FadP affects the virulence of Ralstonia pseudosolanacearum by altering nitrogen metabolism processes and reducing motility, cellulase, and extracellular polysaccharide production

Abstract

Ralstonia pseudosolanacearum, the causative agent of bacterial wilt disease, is a significant pathogen of economically-important agricultural crops. FadP is a transcriptional regulator of fatty acid degradation; however, its function remains unknown in R. pseudosolanacearum. Herein, a R. pseudosolanacearum fadP deletion mutant (ΔfadP) was constructed to examine the role of FadP. Compared with wild-type strain Tm1401 and fadP complementation strain R-ΔfadP, ΔfadP showed reduced motility and cellulase and extracellular polysaccharide production, along with decreased resistance to tetracycline and virulence on tomato plants.
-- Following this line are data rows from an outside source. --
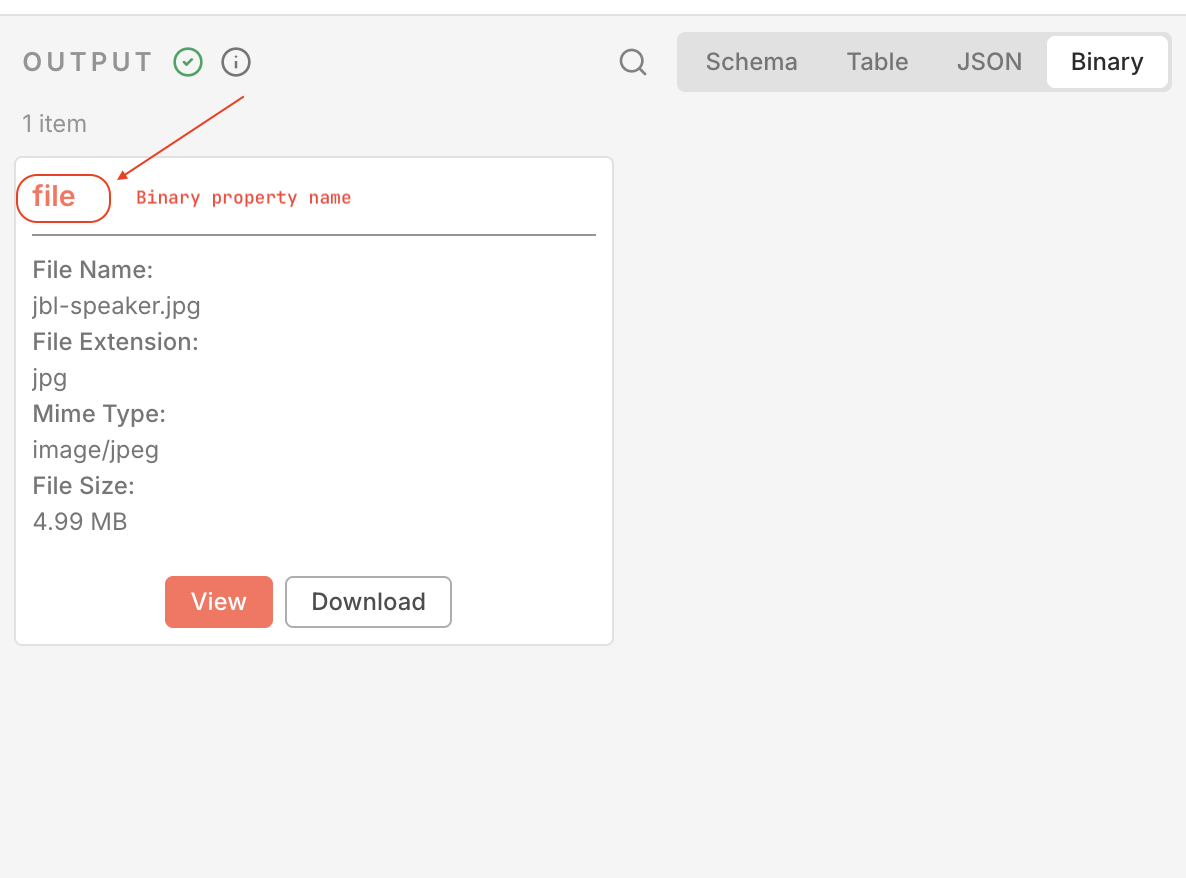Switch to the Table view tab
The image size is (1186, 878).
[877, 62]
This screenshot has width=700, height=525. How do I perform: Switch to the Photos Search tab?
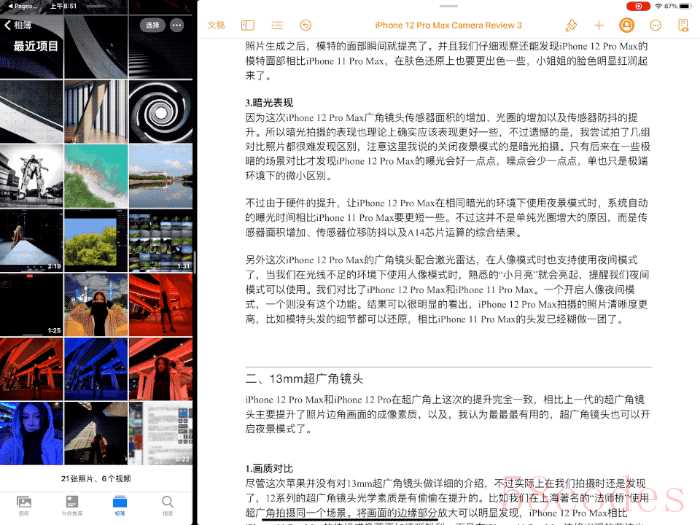(167, 505)
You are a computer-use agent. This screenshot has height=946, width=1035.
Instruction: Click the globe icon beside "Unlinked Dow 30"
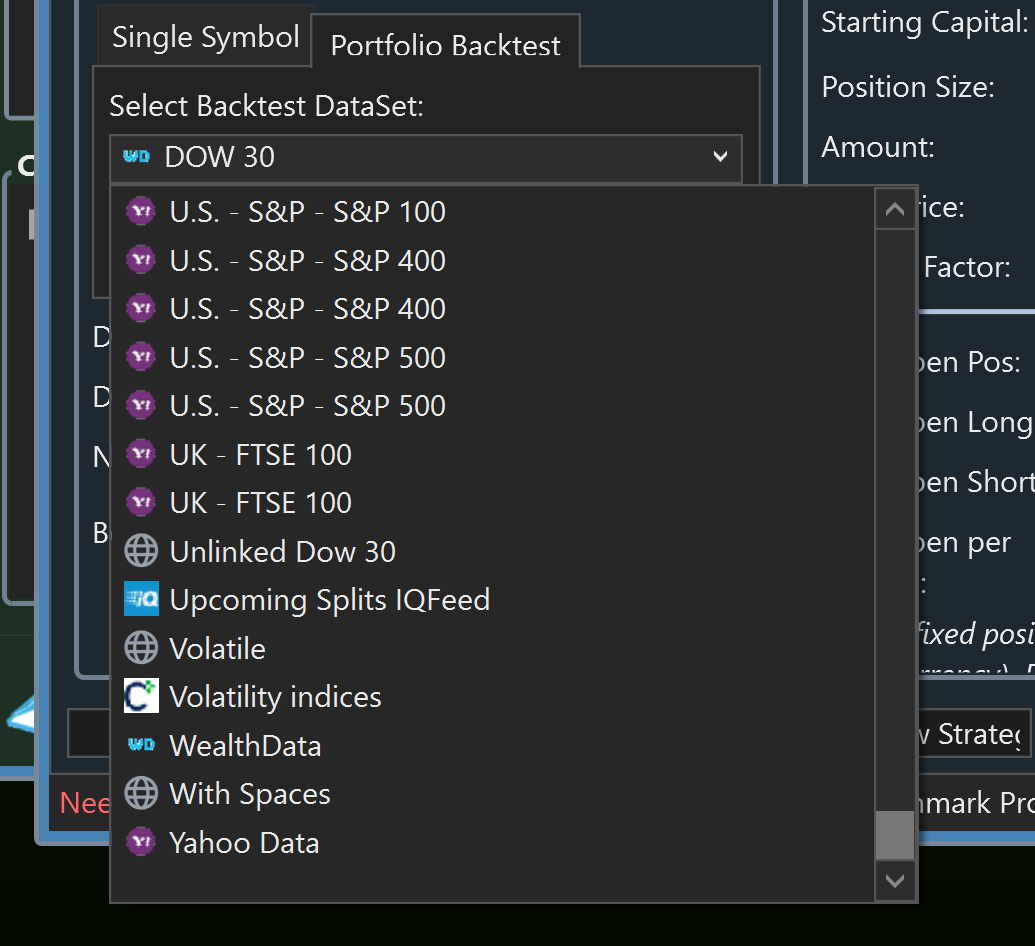[x=141, y=550]
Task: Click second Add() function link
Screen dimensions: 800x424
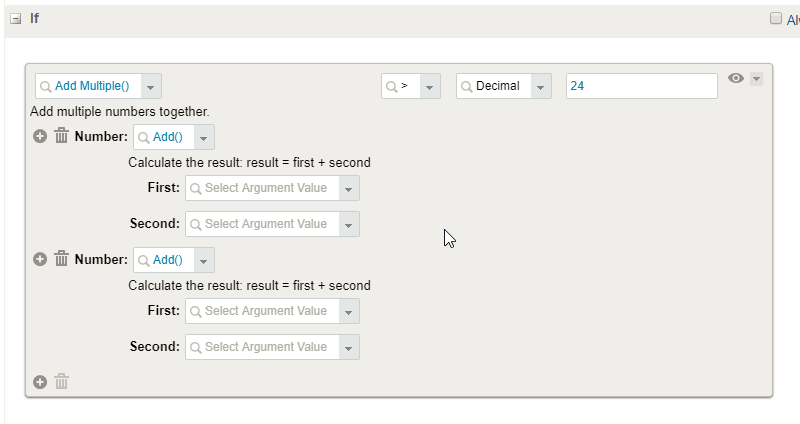Action: tap(168, 260)
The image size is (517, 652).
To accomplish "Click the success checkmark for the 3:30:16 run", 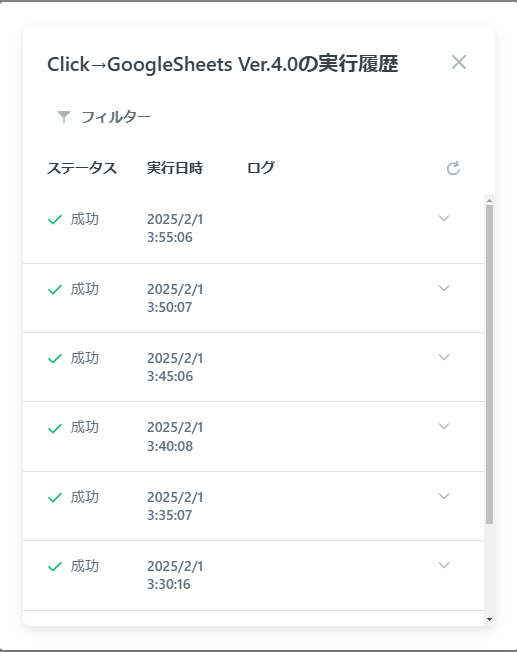I will pos(55,566).
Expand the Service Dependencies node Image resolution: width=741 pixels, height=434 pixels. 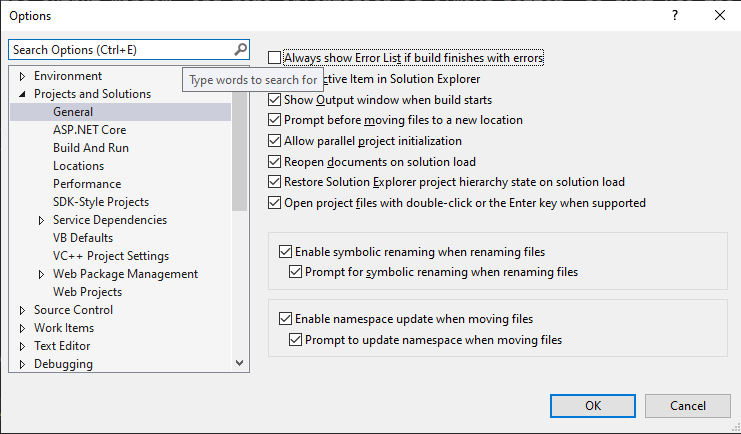41,220
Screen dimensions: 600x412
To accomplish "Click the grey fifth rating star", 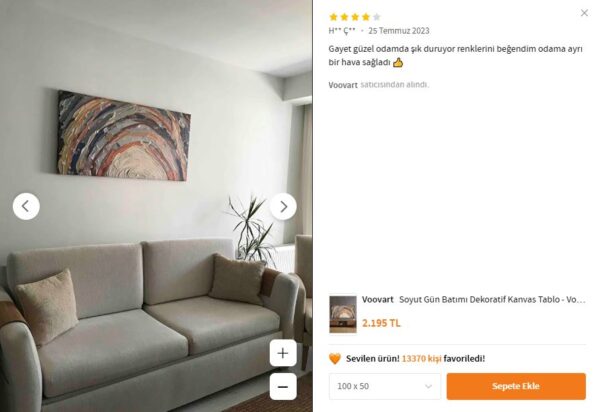I will (377, 17).
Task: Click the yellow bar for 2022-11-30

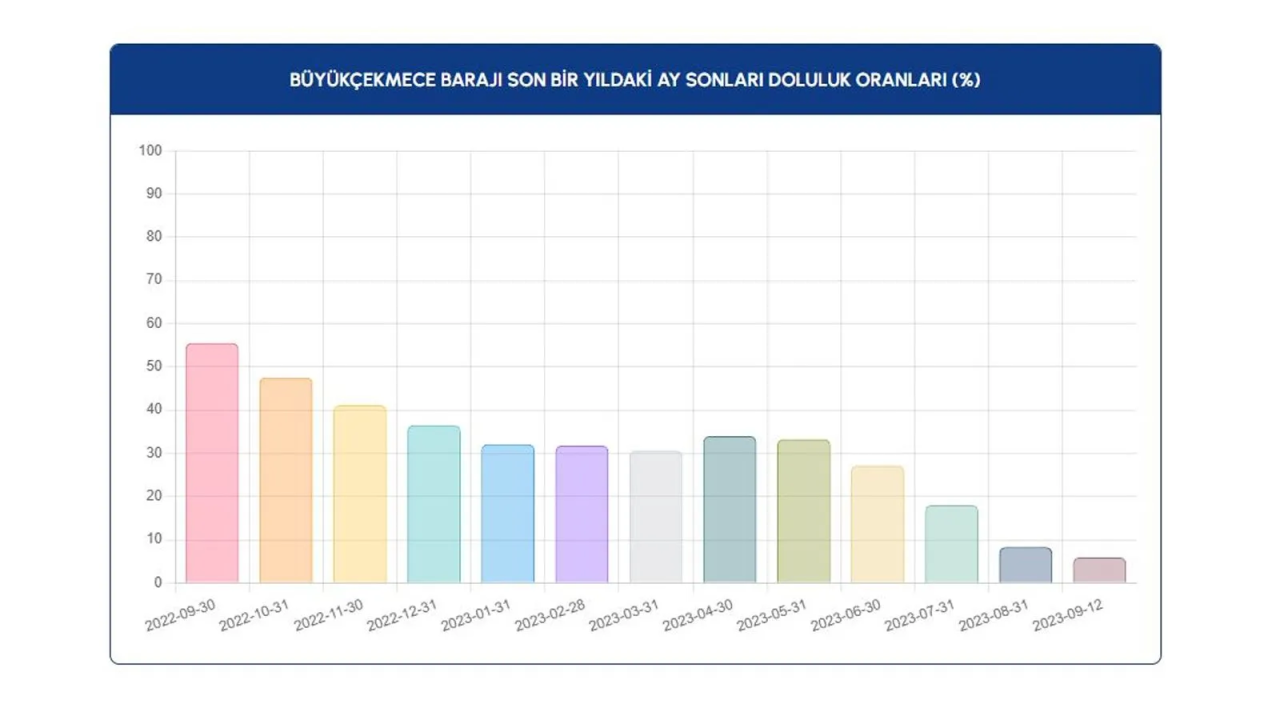Action: (x=360, y=494)
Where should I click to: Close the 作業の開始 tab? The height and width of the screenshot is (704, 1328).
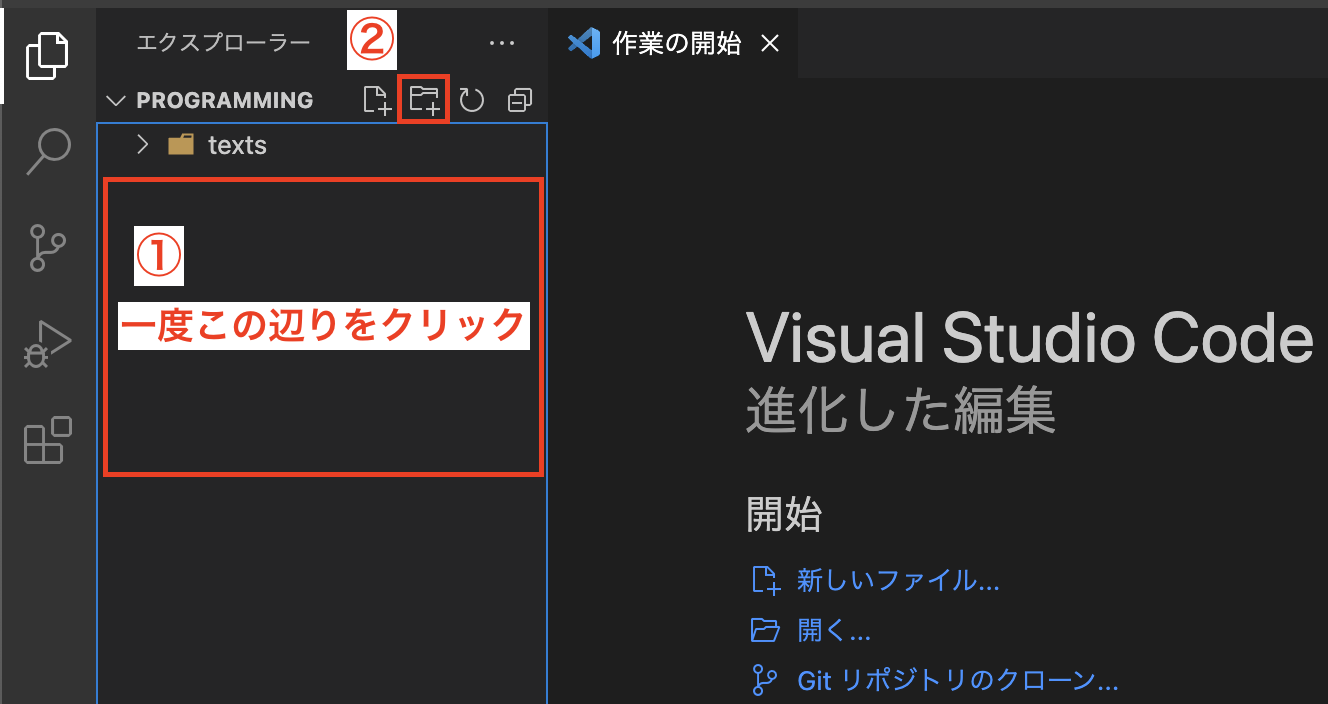point(770,42)
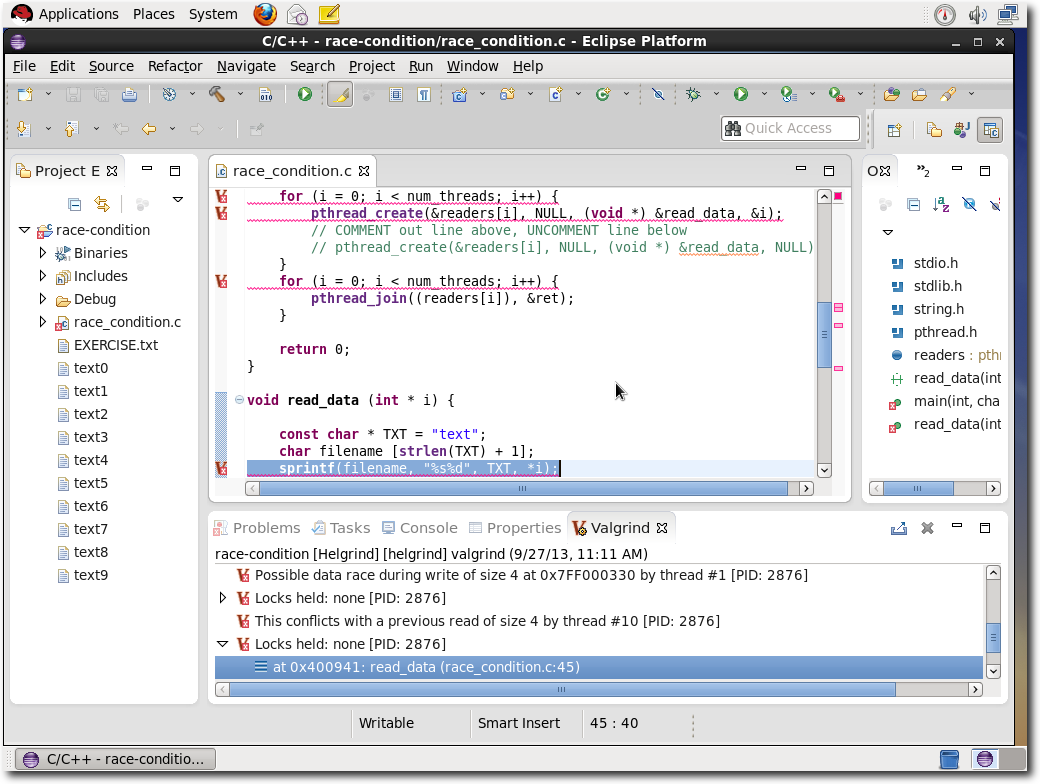Click the Quick Access search field
The image size is (1040, 784).
pyautogui.click(x=790, y=128)
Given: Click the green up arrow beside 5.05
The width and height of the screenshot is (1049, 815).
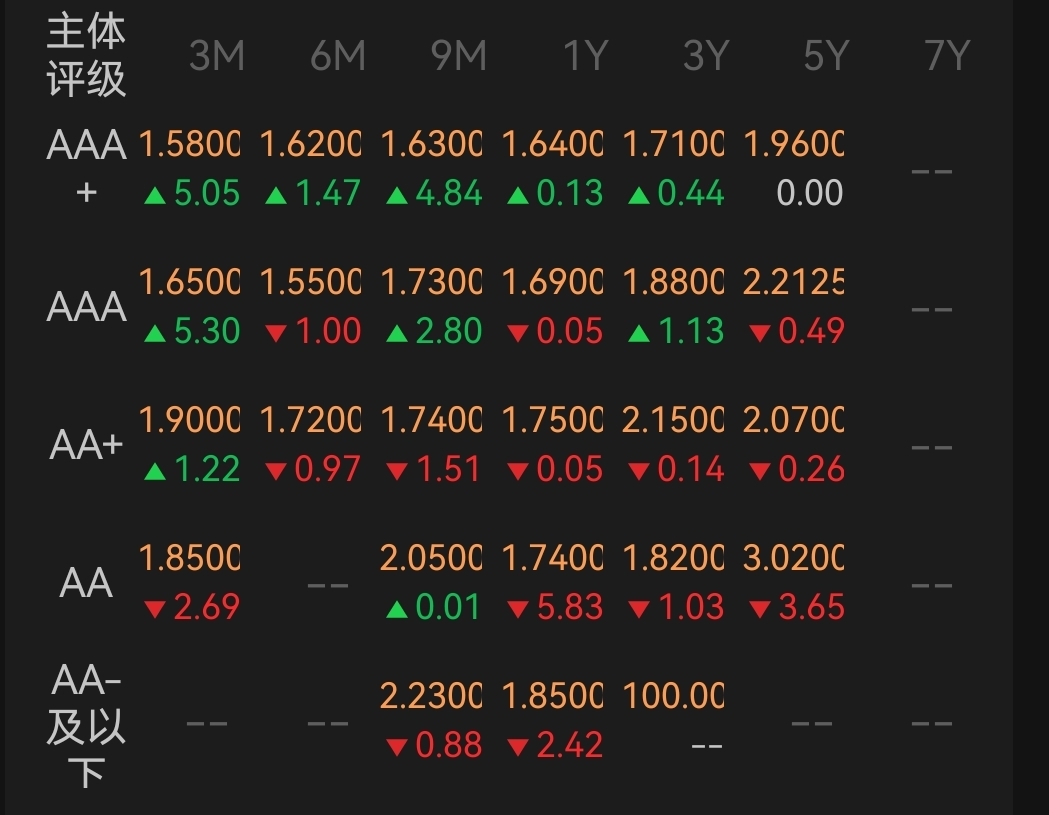Looking at the screenshot, I should (154, 195).
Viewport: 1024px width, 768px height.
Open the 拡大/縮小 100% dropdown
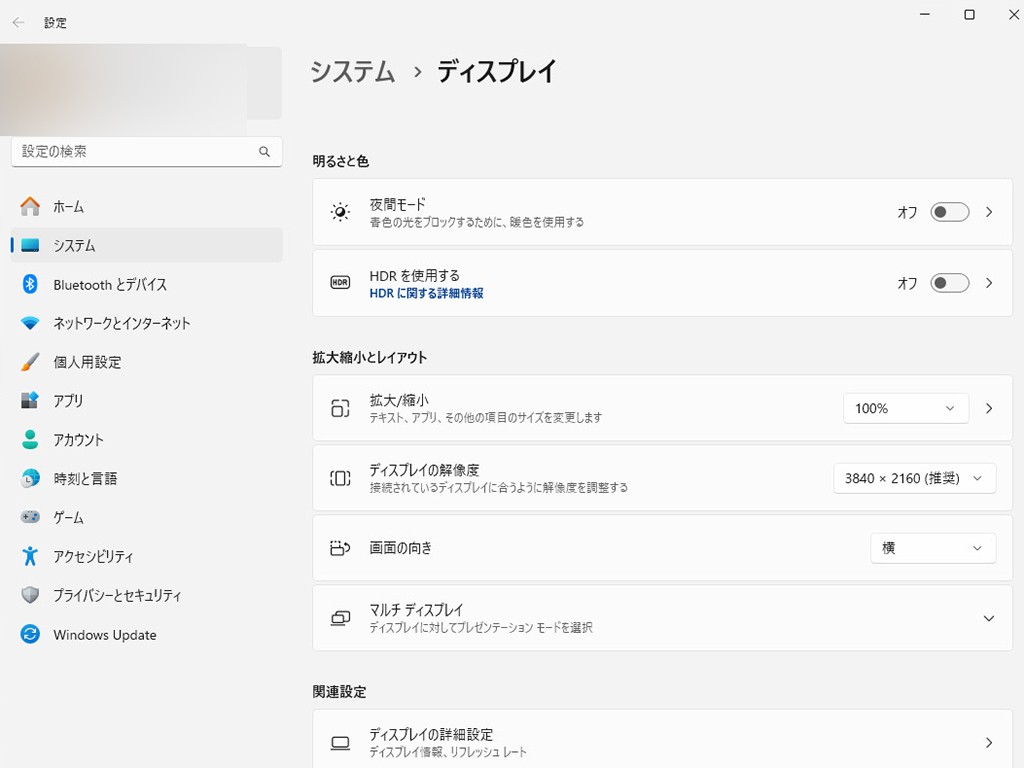(x=906, y=408)
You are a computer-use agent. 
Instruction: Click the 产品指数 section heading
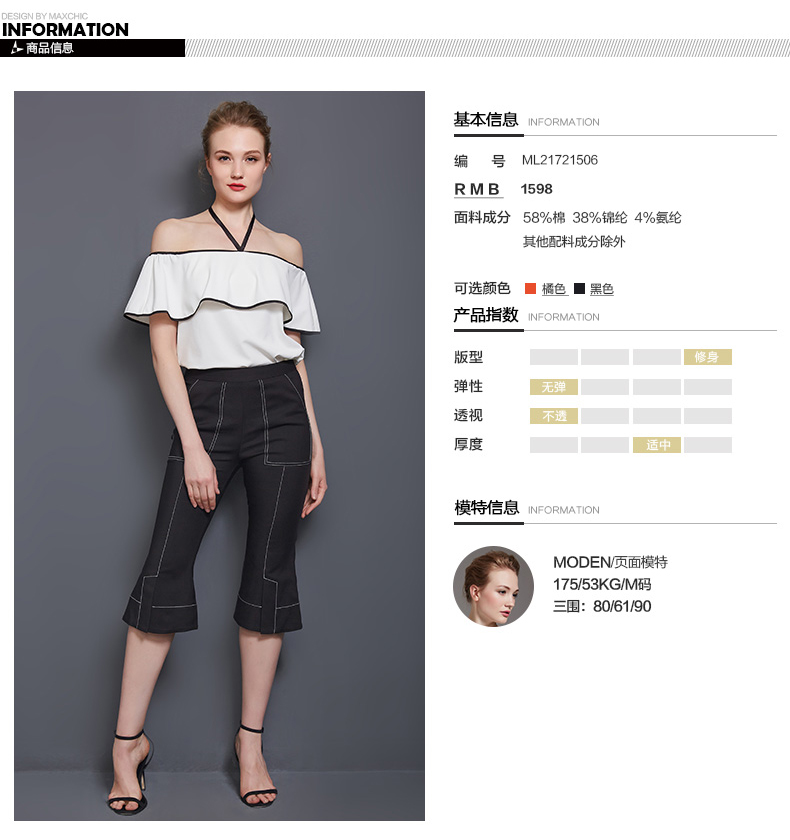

Further, the mutant strain induced only a weak hypersensitive response in tobacco plants. To further understand the underlying virulence mechanisms, RNA-Seq technology was used to compare the transcriptomes of the wild-type and mutant strains. Analysis revealed 848 differentially-expressed genes, amongst which 505 were up-regulated and 343 were down-regulated in ΔfadP. Both flagella and chemotaxis genes were up-regulated, while genes coding for extracellular hydrolytic enzymes, cytochrome c oxidase, and carbon and nitrogen metabolism proteins were down-regulated. Two-step reverse-transcription polymerase chain reaction analysis targeting 13 genes confirmed that the expression of egl, rsl, pehC, pme, cspD3, narH, norB, ccoP, tek, and xpsR was significantly decreased. Our results suggest that FadP affects the virulence of R. pseudosolanacearum by altering nitrogen metabolism processes, reducing bacterial motility and extracellular polysaccharide and cellulase production, and affecting protein-carbohydrate interactions involved in host recognition, attachment, and invasion.